War Heritage Institute takes teenagers on educational visit to Auschwitz

About 150 Belgian teenagers from 12 schools across the country visited the former Auschwitz-Birkenau Nazi extermination camp this week. The War Heritage Institute (WHI), the heritage branch of Defence, organised the remembrance trip.

The pupils flew on a Defence MRTT aircraft from Melsbroek military airport to Krakow on Thursday. The guided tour of the site was followed by a ceremony honouring the more than 1 million people murdered at the camp.

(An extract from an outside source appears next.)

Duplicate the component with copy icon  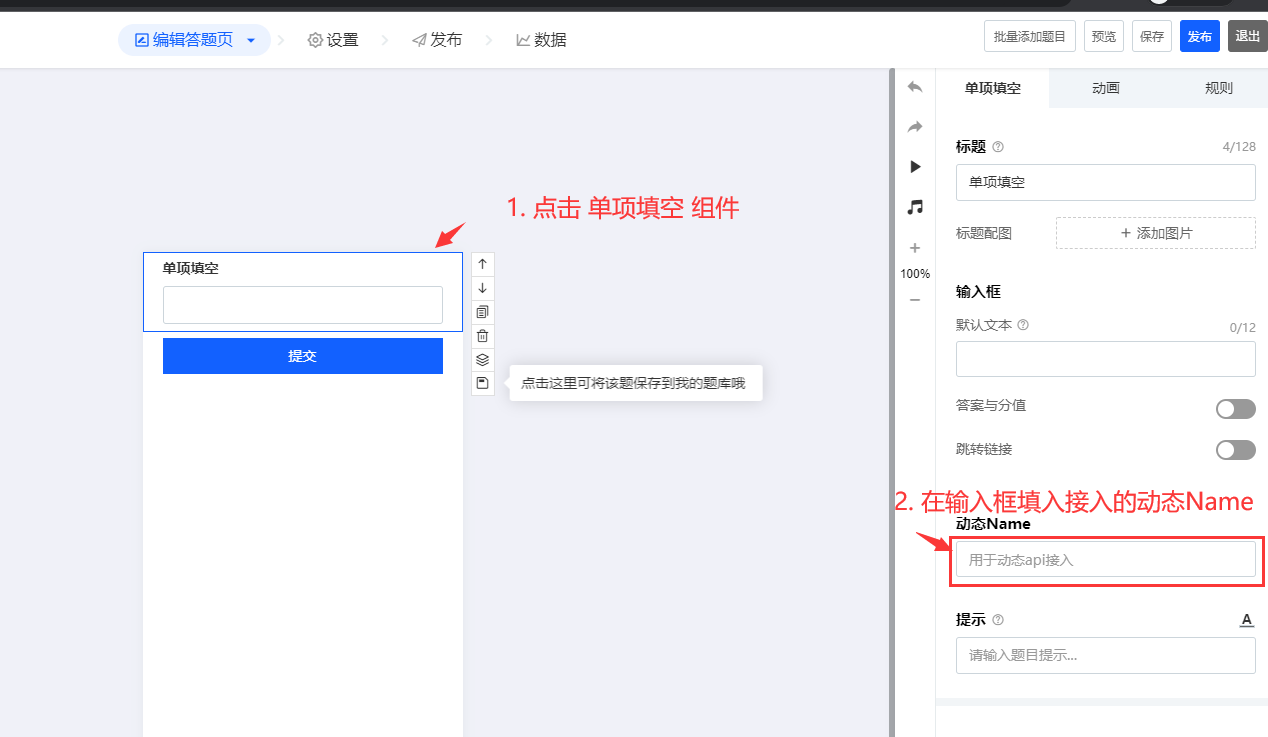tap(482, 312)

Defence minister Theo Francken took part in the visit with his daughter. “At a time of increasing geopolitical tensions, wars and conflicts, it is crucial to remember that peace is the most precious good we have and war is the most terrible thing that can happen to man,” he said.

“Europe has produced great things, but also some deeply blackened pages that we must not hide. Especially as antisemitism is once again skyrocketing, it is important to reflect on where hatred of Jews can ultimately lead.”

The WHI has been organising the visit for 20 years. Groups are usually accompanied by Simon Gronowski, a Belgian Holocaust survivor and human rights campaigner, but the 94-year-old was unable to join this year for health reasons.

"Especially as antisemitism is once again skyrocketing, it is important to reflect on where hatred of Jews can ultimately lead"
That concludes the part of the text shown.